Assigned task
In the listing below, tally the lines that hold "price" and report that number by itself.
Data extracts below:
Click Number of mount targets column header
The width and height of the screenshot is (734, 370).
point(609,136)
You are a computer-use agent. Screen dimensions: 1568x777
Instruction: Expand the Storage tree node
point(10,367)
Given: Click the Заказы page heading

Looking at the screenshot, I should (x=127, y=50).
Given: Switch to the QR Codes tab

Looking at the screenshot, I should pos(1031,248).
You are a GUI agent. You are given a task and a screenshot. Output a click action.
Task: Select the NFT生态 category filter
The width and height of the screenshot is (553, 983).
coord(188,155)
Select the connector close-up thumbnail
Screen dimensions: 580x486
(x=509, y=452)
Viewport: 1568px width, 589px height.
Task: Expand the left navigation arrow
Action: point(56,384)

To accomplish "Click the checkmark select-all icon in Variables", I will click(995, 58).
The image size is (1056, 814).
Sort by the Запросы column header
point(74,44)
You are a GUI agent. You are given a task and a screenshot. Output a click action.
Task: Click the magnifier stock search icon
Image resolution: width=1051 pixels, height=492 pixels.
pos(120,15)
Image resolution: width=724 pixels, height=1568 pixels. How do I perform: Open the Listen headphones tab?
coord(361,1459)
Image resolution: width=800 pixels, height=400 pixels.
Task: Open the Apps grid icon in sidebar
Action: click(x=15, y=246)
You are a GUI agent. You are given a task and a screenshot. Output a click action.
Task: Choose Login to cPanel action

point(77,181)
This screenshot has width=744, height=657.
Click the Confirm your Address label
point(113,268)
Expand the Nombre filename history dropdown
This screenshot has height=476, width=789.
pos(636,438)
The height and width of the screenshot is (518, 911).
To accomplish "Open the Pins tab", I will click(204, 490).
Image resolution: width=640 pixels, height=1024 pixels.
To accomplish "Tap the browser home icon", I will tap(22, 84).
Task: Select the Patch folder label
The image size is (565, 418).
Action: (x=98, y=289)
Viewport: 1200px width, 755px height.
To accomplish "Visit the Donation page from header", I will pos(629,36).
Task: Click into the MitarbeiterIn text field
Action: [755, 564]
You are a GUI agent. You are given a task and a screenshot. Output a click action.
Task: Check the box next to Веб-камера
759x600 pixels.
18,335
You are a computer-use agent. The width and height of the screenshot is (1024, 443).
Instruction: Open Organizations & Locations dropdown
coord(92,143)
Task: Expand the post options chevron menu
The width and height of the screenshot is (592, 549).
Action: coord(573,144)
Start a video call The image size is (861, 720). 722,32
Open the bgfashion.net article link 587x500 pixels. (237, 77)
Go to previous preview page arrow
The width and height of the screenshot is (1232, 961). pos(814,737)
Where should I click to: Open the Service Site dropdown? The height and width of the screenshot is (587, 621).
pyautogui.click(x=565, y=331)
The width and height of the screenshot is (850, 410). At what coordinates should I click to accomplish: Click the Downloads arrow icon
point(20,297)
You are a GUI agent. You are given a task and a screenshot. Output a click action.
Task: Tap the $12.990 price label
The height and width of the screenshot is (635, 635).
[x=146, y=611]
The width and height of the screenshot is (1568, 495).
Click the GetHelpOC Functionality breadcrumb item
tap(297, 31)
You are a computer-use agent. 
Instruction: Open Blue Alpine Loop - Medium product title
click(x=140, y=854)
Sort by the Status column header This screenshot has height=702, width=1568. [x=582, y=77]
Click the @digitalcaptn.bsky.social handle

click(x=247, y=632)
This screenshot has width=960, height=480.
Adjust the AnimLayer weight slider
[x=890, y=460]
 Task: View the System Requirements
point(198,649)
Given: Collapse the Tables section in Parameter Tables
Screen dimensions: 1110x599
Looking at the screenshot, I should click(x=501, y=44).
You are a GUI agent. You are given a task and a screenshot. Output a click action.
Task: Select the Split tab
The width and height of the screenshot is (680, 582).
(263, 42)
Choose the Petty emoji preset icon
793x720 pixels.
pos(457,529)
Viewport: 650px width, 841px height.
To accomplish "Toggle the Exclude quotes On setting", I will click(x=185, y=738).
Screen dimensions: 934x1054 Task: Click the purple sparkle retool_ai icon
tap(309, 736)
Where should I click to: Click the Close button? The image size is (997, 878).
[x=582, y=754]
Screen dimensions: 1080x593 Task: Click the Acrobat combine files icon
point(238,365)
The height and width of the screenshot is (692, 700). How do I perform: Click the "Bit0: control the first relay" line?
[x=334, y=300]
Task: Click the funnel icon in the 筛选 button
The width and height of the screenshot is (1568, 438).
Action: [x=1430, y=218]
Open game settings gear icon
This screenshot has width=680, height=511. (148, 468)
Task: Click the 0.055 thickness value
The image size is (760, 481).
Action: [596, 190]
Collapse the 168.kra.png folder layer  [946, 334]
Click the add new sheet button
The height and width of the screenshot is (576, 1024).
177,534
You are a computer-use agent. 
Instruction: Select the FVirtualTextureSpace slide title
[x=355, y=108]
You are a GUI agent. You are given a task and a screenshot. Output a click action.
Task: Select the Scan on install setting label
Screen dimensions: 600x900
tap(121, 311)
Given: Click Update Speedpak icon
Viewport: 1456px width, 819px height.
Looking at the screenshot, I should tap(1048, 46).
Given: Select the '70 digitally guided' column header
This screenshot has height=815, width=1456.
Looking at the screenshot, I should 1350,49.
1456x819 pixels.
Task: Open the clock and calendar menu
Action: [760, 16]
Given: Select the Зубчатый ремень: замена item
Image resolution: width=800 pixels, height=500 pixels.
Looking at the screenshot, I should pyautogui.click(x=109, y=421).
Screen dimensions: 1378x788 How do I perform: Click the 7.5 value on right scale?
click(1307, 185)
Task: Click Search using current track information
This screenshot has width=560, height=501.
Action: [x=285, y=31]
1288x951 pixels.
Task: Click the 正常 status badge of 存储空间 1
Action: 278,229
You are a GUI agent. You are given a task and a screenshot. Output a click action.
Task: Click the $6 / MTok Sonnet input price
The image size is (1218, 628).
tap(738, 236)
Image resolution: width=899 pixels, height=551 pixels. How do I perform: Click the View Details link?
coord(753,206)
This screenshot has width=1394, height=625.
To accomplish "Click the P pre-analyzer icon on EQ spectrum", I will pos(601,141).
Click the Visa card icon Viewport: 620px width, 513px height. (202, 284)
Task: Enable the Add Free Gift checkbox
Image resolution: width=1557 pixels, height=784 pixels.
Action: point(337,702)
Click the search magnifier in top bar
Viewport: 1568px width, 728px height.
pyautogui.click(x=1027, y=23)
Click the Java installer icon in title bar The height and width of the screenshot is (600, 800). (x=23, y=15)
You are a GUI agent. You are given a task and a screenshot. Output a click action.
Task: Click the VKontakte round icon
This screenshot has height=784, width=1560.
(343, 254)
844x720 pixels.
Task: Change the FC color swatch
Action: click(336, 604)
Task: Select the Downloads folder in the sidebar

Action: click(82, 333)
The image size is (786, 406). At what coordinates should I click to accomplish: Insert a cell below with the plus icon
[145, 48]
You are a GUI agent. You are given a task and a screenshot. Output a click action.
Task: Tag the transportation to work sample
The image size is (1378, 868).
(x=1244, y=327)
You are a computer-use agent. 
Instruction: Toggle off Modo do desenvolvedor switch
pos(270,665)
End of Data extracts.
Your response
2